Les chapitres de Sexe et handicap (Sex and Disability), bien qu'ils ne posent pas directement la question suivante, peuvent, dans la mesure où ils présentent beaucoup de façons dont la sexualité, quand elle converge avec le handicap, fonctionne et ne fonctionne pas, être décrit comme des études rendant le handicap queer. Des hommes enceints, des masturbateurs compulsifs, des demandeurs de sexe en public contre de l'argent liquide, des androgynes, des garçons qui aiment les cunnilingus, et des filles qui aiment être au-dessus sont parmi les figures les plus évidemment délégitimisantes qui apparaissent dans ce livre. Dans des façons peut-être moins lisibles mais tout aussi importantes, les chapitres qui analysent les conjonctions entre sexualité et handicap comme lieux de violence (tels que les lynchages faits par les blanc-hes sur les noir-es ou la stérilisation forcée) ou d'exclusion (la peur et le dégoût envers les hommes ayant une paralysie cérébrale, les femmes amputées, ou les femmes dont les corps sont davantage « formés en Z que courbés en S ») sont, dans leur résistance à cette violence et cette exclusion, engagés dans des façons d'imaginer le handicap qui excèdent ou violentent les normes de propriété et respectabilité. Ces façons sont, en somme, queer.

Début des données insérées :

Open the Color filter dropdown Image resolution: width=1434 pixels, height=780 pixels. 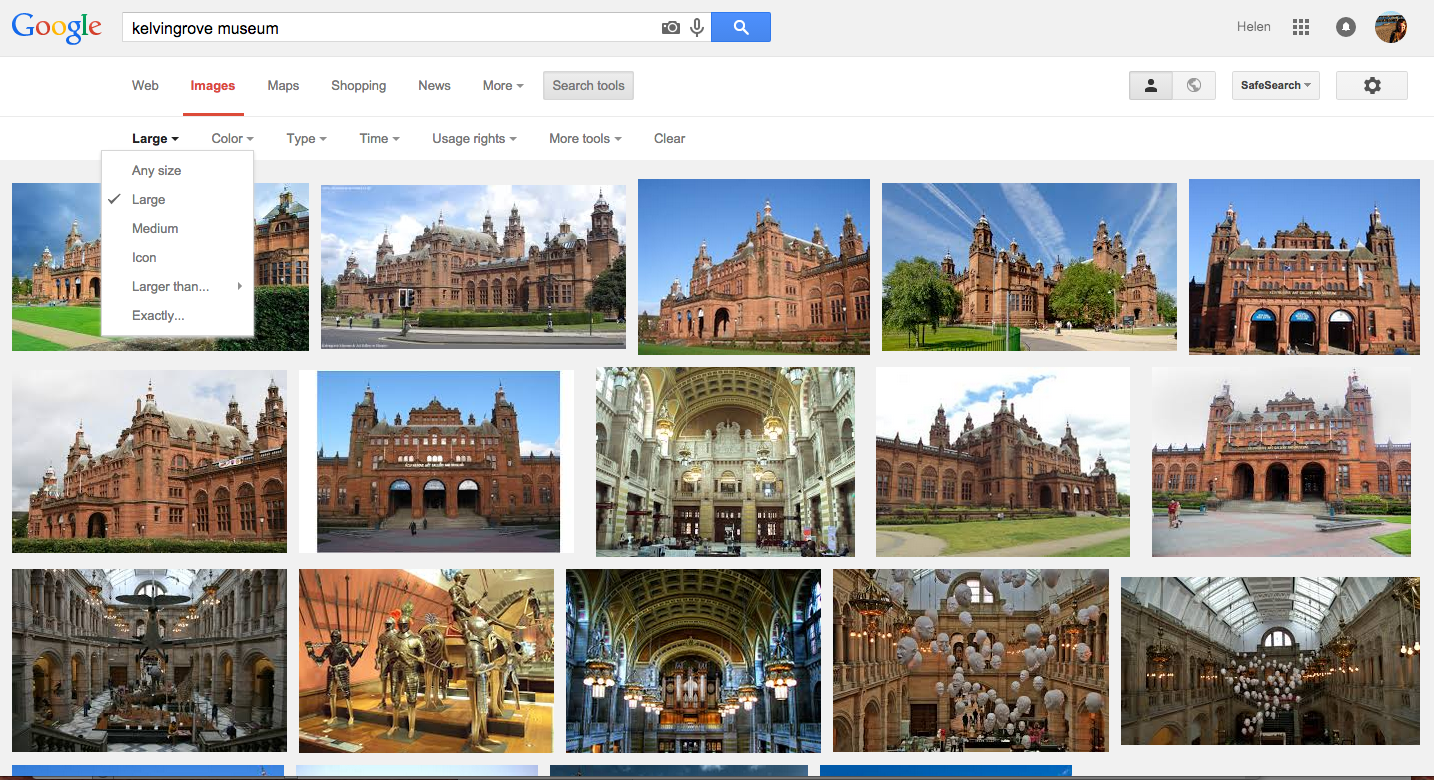231,138
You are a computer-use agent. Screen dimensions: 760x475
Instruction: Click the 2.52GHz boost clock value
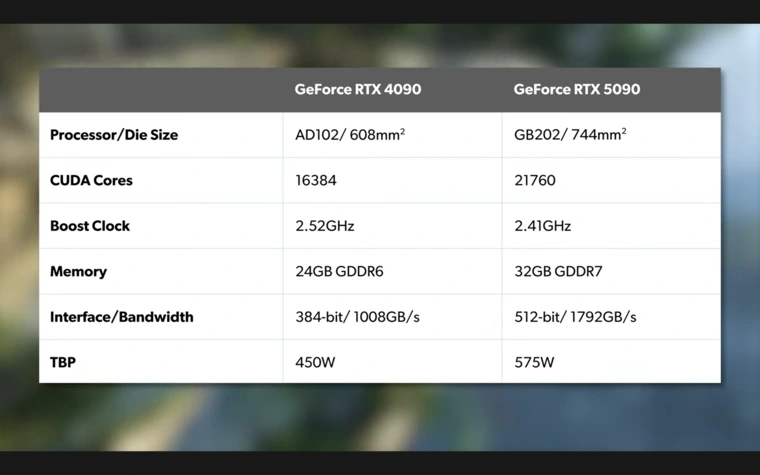(x=324, y=226)
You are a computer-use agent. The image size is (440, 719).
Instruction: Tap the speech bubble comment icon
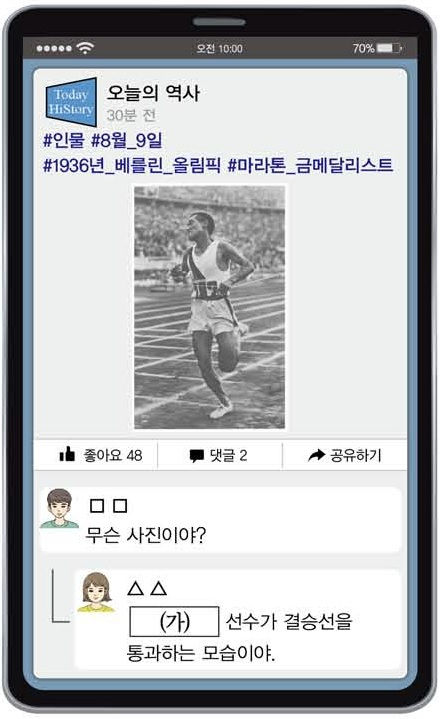(197, 455)
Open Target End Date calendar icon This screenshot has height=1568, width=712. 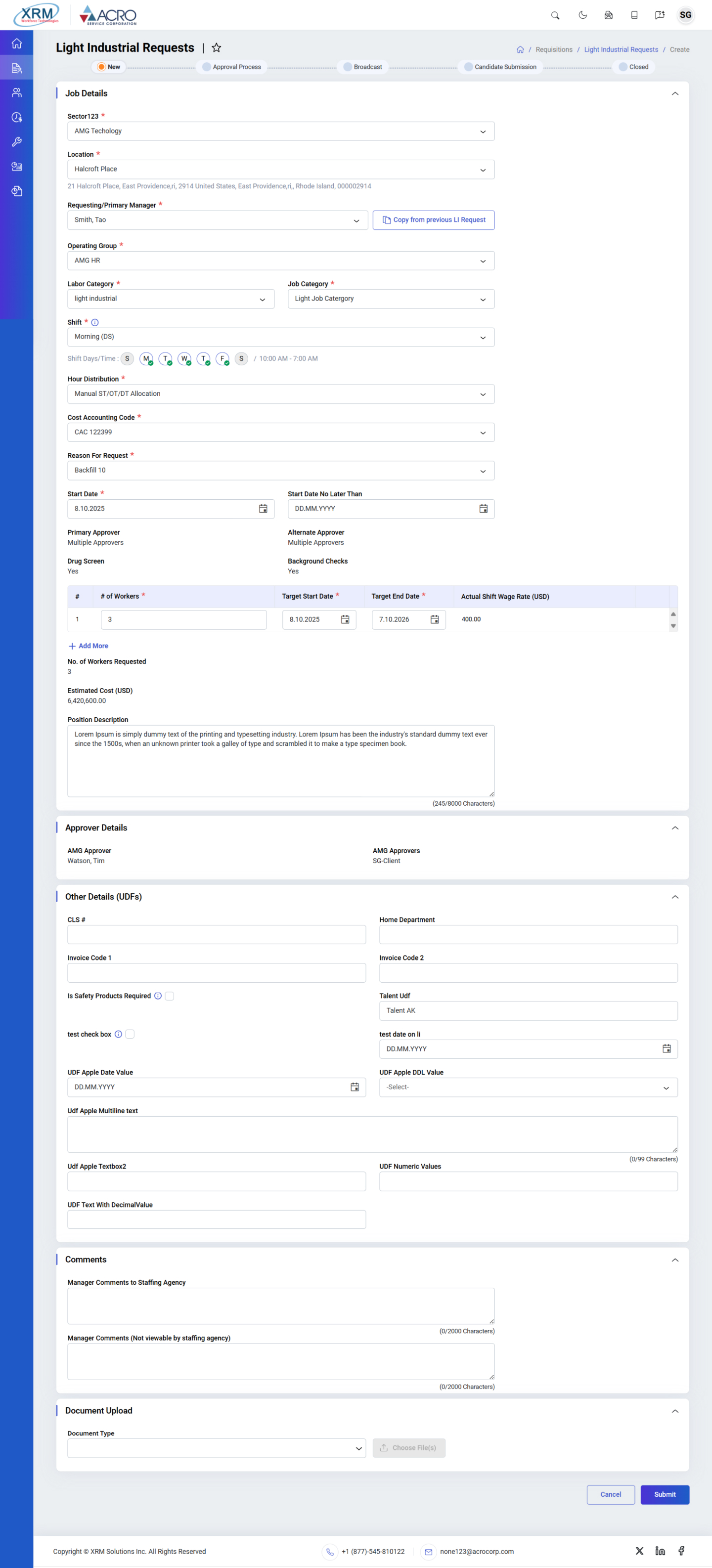[x=434, y=620]
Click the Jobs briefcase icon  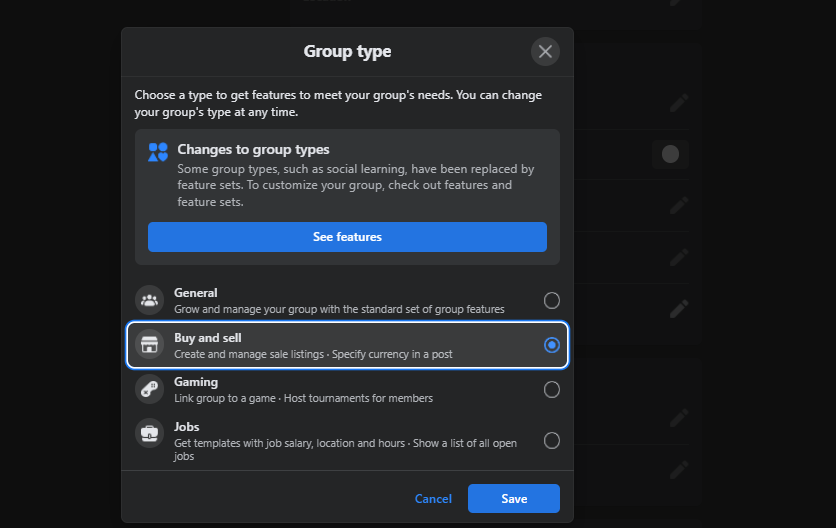[x=150, y=433]
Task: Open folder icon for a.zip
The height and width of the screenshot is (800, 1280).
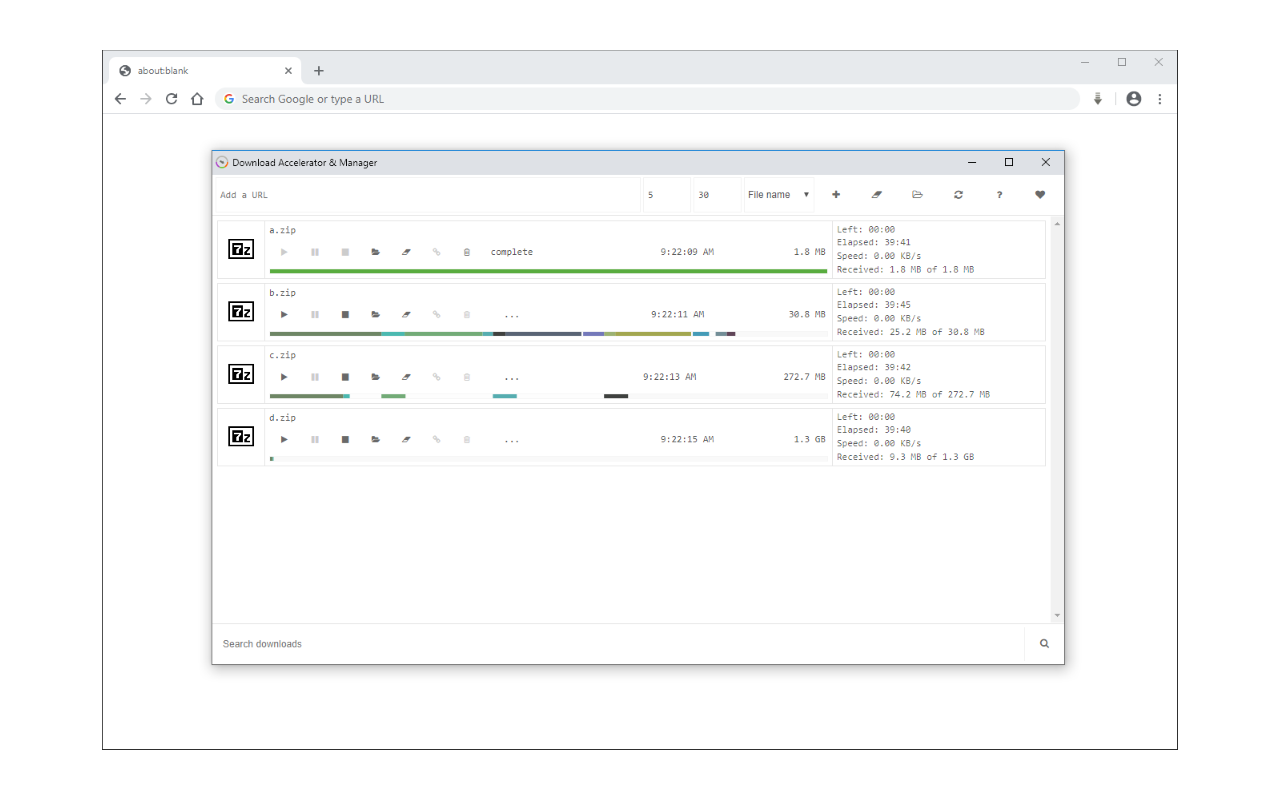Action: point(376,253)
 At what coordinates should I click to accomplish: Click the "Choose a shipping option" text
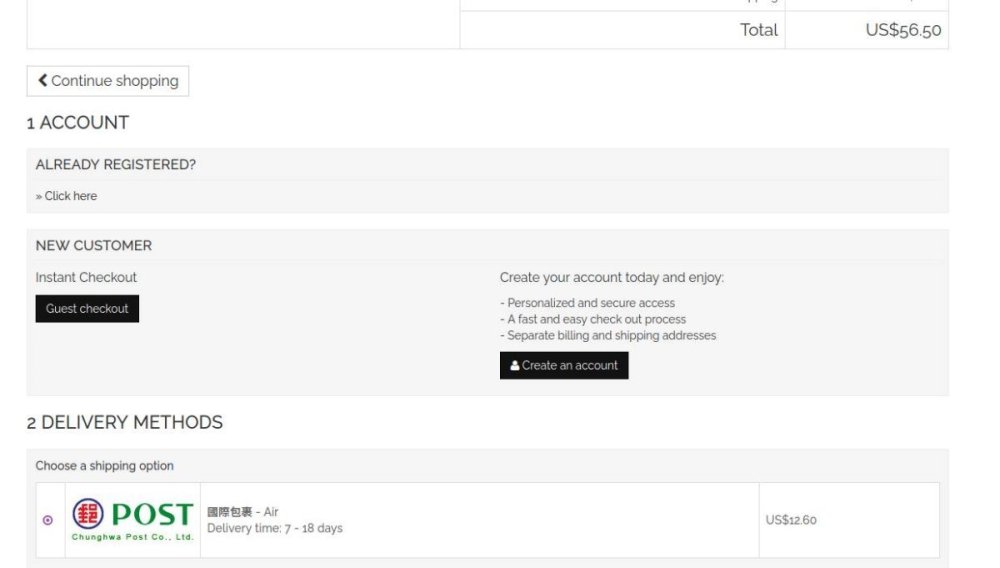coord(105,466)
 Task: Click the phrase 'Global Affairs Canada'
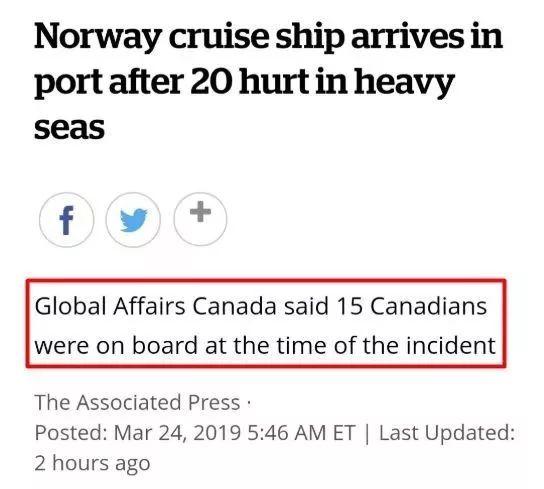pos(156,306)
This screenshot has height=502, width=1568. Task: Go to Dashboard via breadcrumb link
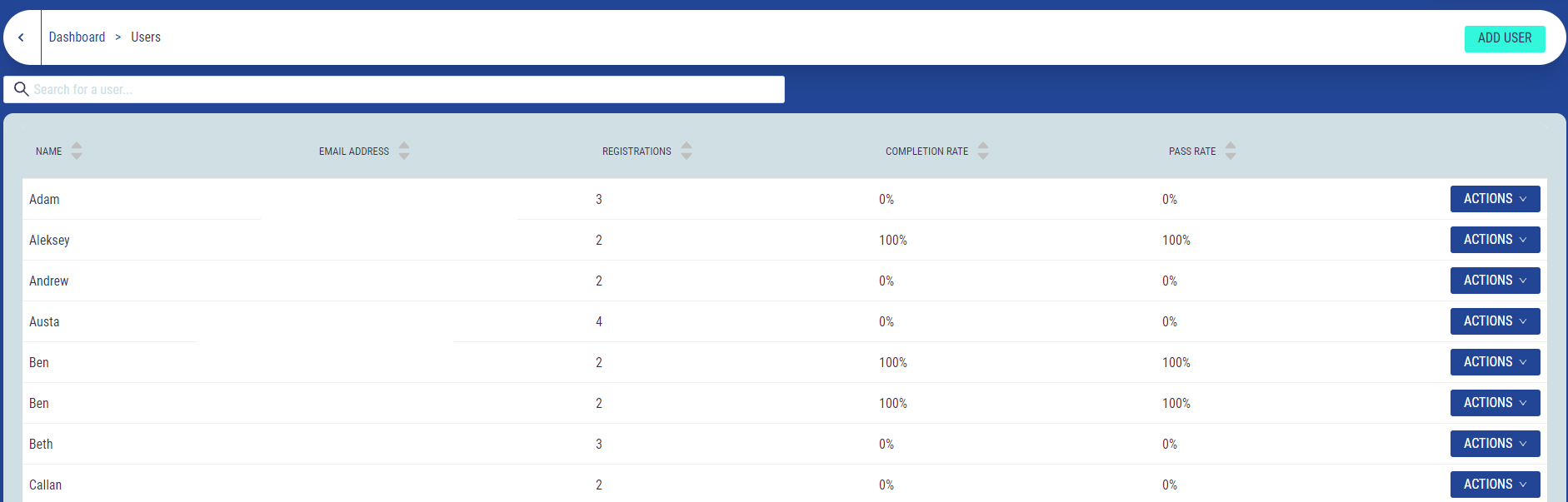(77, 37)
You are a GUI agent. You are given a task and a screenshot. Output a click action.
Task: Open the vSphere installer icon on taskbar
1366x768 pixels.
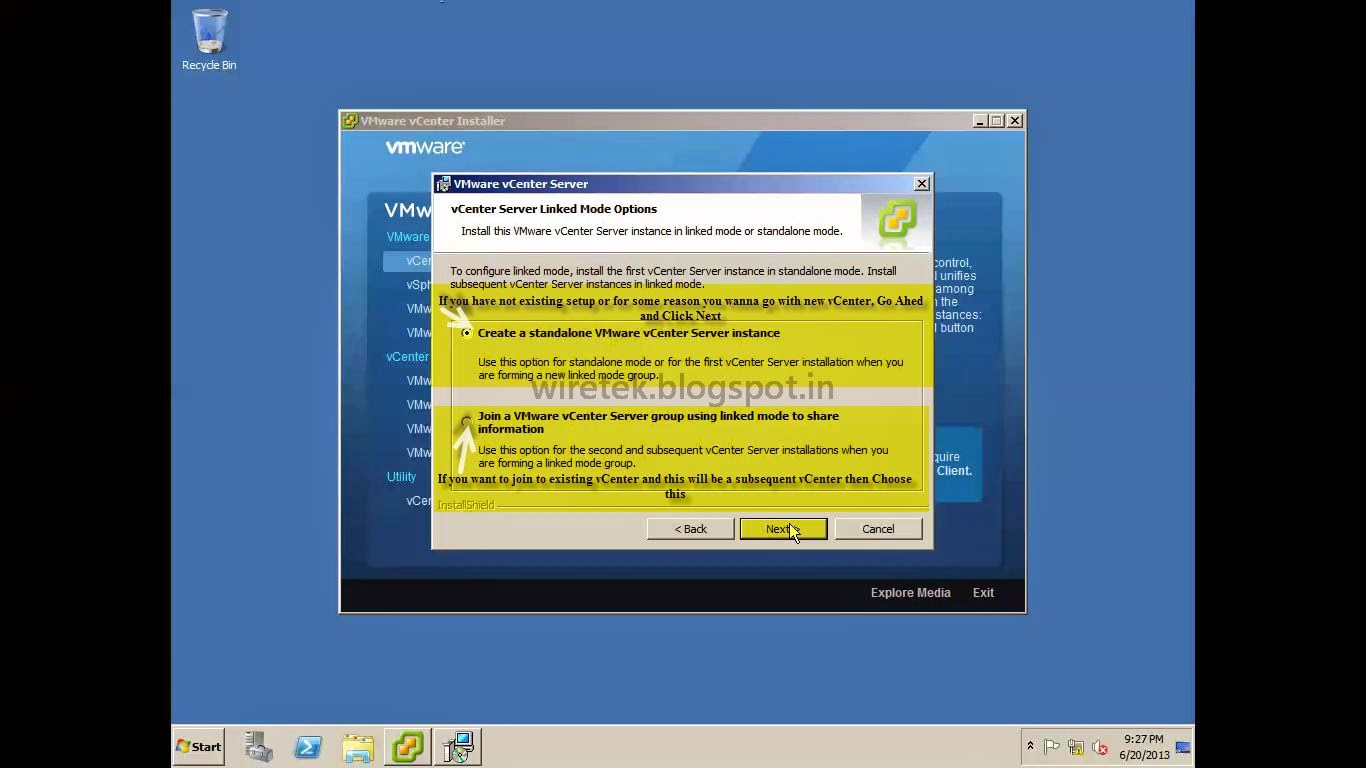coord(408,746)
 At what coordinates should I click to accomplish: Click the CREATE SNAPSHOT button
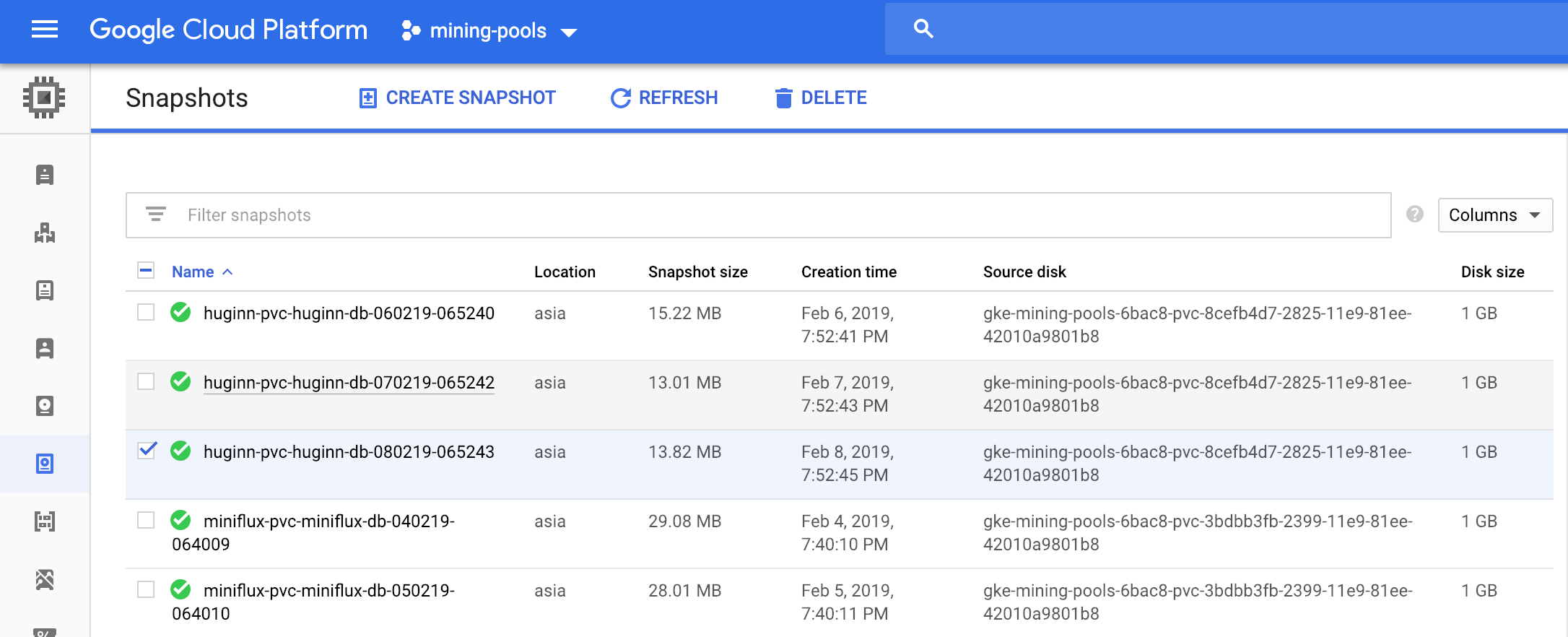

En faisant attention aux fusions de la sexualité avec le handicap, ce livre s'engage dans un travail, et un jeu, pour imaginer comment de tels liens peuvent réorganiser les compréhensions culturelles de la sexualité et du handicap. Les chapitres de ce livre montrent que le handicap a la potentialité de transformer la sexualité, créant des confusions au sujet de ce qui est et de qui est sexy et sexualisable, ce qui compte comme de la sexualité, quel désir « est ». Au contraire, nous espérons que la sexualité peut transformer et rendre confus le handicap, tel qu'il est compris dans la culture dominante, les études sur le handicap, et le mouvement pour les droits des personnes handicapées. Nous n'espérons pas seulement que vous trouviez du plaisir à la lecture des pages suivantes sur « l'Accès » sexuel, les « Histoires », les « Espaces », les « Vies », et les « Désirs », mais aussi que vous lisiez, et nous l'espérons, re-lisiez, ces chapitres, qu'ils vous laissent toujours le sentiment d'en vouloir plus : de nouvelles positions, d'explorations plus profondes, davantage de demandes.